** start of SOURCE MATERIAL **

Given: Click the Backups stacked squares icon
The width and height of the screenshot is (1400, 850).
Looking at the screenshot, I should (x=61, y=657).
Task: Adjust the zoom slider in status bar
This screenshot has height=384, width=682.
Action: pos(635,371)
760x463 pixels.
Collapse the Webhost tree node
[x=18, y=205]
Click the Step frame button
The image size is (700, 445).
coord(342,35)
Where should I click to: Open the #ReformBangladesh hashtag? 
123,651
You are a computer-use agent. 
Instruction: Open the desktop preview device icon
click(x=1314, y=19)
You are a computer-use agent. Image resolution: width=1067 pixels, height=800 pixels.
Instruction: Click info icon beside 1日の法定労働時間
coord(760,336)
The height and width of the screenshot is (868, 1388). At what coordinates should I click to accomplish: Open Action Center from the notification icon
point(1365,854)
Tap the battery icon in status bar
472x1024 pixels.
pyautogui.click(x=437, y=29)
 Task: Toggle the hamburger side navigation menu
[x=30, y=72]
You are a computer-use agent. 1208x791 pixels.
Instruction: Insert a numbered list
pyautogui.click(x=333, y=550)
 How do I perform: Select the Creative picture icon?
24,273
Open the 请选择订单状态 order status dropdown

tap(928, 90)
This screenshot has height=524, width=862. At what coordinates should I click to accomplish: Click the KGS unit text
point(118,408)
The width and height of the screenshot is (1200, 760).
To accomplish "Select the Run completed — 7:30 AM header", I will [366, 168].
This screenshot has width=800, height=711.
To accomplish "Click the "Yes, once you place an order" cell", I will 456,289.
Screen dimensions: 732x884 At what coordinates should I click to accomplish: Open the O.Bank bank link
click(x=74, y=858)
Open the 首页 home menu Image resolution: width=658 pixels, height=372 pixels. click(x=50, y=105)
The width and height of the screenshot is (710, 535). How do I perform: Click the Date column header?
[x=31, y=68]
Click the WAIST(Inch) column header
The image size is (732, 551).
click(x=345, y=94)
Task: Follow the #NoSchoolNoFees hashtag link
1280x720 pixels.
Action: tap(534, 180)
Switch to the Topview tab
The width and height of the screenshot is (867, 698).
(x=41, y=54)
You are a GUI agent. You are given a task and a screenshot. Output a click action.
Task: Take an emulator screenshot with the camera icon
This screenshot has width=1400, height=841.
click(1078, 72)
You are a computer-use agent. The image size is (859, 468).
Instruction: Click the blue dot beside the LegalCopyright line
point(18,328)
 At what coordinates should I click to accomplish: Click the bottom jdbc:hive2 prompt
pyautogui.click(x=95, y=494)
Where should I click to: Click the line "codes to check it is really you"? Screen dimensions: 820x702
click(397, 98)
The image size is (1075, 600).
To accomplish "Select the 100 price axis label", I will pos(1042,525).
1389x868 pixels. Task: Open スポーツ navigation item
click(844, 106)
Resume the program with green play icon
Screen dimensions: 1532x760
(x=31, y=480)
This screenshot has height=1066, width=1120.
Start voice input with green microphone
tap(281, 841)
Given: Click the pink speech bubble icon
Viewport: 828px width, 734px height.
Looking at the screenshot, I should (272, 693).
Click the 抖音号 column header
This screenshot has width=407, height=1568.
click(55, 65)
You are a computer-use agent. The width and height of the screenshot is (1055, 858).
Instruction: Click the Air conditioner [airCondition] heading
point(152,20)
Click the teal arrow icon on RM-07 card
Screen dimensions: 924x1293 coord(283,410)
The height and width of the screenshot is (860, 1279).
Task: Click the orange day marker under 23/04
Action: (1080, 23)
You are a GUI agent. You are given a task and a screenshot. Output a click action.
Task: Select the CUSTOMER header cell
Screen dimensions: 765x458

** end of SOURCE MATERIAL **

Recast every line of the items above as a numbered list, leaving out the blank lines.

__IN RESPONSE__.
1. Given: Click the Backups stacked squares icon
2. The width and height of the screenshot is (1400, 850).
3. Looking at the screenshot, I should (x=61, y=657).
4. Task: Adjust the zoom slider in status bar
5. This screenshot has height=384, width=682.
6. Action: pos(635,371)
7. 760x463 pixels.
8. Collapse the Webhost tree node
9. [x=18, y=205]
10. Click the Step frame button
11. The image size is (700, 445).
12. coord(342,35)
13. Where should I click to: Open the #ReformBangladesh hashtag? 
14. 123,651
15. You are a computer-use agent. 
16. Instruction: Open the desktop preview device icon
17. click(x=1314, y=19)
18. You are a computer-use agent. Image resolution: width=1067 pixels, height=800 pixels.
19. Instruction: Click info icon beside 1日の法定労働時間
20. coord(760,336)
21. The height and width of the screenshot is (868, 1388). At what coordinates should I click to accomplish: Open Action Center from the notification icon
22. point(1365,854)
23. Tap the battery icon in status bar
24. 472x1024 pixels.
25. pyautogui.click(x=437, y=29)
26.  Task: Toggle the hamburger side navigation menu
27. [x=30, y=72]
28. You are a computer-use agent. 1208x791 pixels.
29. Instruction: Insert a numbered list
30. pyautogui.click(x=333, y=550)
31.  How do I perform: Select the Creative picture icon?
32. 24,273
33. Open the 请选择订单状态 order status dropdown
34. tap(928, 90)
35. This screenshot has height=524, width=862. At what coordinates should I click to accomplish: Click the KGS unit text
36. point(118,408)
37. The width and height of the screenshot is (1200, 760).
38. To accomplish "Select the Run completed — 7:30 AM header", I will [366, 168].
39. This screenshot has width=800, height=711.
40. To accomplish "Click the "Yes, once you place an order" cell", I will 456,289.
41. Screen dimensions: 732x884 At what coordinates should I click to accomplish: Open the O.Bank bank link
42. click(x=74, y=858)
43. Open the 首页 home menu Image resolution: width=658 pixels, height=372 pixels. click(x=50, y=105)
44. The width and height of the screenshot is (710, 535). How do I perform: Click the Date column header?
45. [x=31, y=68]
46. Click the WAIST(Inch) column header
47. The image size is (732, 551).
48. click(x=345, y=94)
49. Task: Follow the #NoSchoolNoFees hashtag link
50. 1280x720 pixels.
51. Action: tap(534, 180)
52. Switch to the Topview tab
53. The width and height of the screenshot is (867, 698).
54. (x=41, y=54)
55. You are a GUI agent. You are given a task and a screenshot. Output a click action.
56. Task: Take an emulator screenshot with the camera icon
57. This screenshot has width=1400, height=841.
58. click(1078, 72)
59. You are a computer-use agent. The image size is (859, 468).
60. Instruction: Click the blue dot beside the LegalCopyright line
61. point(18,328)
62.  At what coordinates should I click to accomplish: Click the bottom jdbc:hive2 prompt
63. pyautogui.click(x=95, y=494)
64. Where should I click to: Click the line "codes to check it is really you"? Screen dimensions: 820x702
65. click(397, 98)
66. The image size is (1075, 600).
67. To accomplish "Select the 100 price axis label", I will pos(1042,525).
68. 1389x868 pixels. Task: Open スポーツ navigation item
69. click(844, 106)
70. Resume the program with green play icon
71. Screen dimensions: 1532x760
72. (x=31, y=480)
73. This screenshot has height=1066, width=1120.
74. Start voice input with green microphone
75. tap(281, 841)
76. Given: Click the pink speech bubble icon
77. Viewport: 828px width, 734px height.
78. Looking at the screenshot, I should (272, 693).
79. Click the 抖音号 column header
80. This screenshot has width=407, height=1568.
81. click(55, 65)
82. You are a computer-use agent. The width and height of the screenshot is (1055, 858).
83. Instruction: Click the Air conditioner [airCondition] heading
84. point(152,20)
85. Click the teal arrow icon on RM-07 card
86. Screen dimensions: 924x1293 coord(283,410)
87. The height and width of the screenshot is (860, 1279).
88. Task: Click the orange day marker under 23/04
89. Action: (1080, 23)
90. You are a GUI agent. You are given a task and a screenshot. Output a click action.
91. Task: Select the CUSTOMER header cell
92. Screen dimensions: 765x458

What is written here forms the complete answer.